Page:Fonson, Wicheler - Le Mariage de mademoiselle Beulemans, 1910.djvu/164

La bibliothèque libre.
Sauter à la navigation Sauter à la recherche
Le texte de cette page a été corrigé et est conforme au fac-similé.



MEULEMEESTER

Vous avez dit cette histoire à Séraphin ?


SUZANNE

Mais non ! je sais que vous n’aimeriez pas ça… Allez, Monsieur Meulemeester, qu’est-ce que vous auriez dit, il y a vingt ans, si on vous aurait défendu de marier celle que vous aimiez tant et qui vous avait donné un si joli petit garçon ?… Le petit Séraphin aussi est joli, vous savez… C’est vous comme deux gouttes d’eau… Est-ce qu’avec une autre vous auriez été certain que l’enfant aurait été vous tout craché ?

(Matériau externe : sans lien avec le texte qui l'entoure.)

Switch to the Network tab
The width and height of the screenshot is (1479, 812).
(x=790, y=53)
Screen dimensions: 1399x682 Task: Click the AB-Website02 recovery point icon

Allez, dites oui. Vous serez si content du bonheur de votre fils, de la reconnaissance de sa femme et de la tendresse du petit Séraphin… Et tout le monde dira : « C’est tout de même chic ce qu’ils ont fait, les Meulemeester ! »…


MEULEMEESTER

Vous ne direz jamais à Séraphin…


SUZANNE

Mais non…


MEULEMEESTER

C’est certain, hein ?


SUZANNE

Pourquoi ? J’aime mieux garder le moyen de vous faire encore chanter, si c’était nécessaire.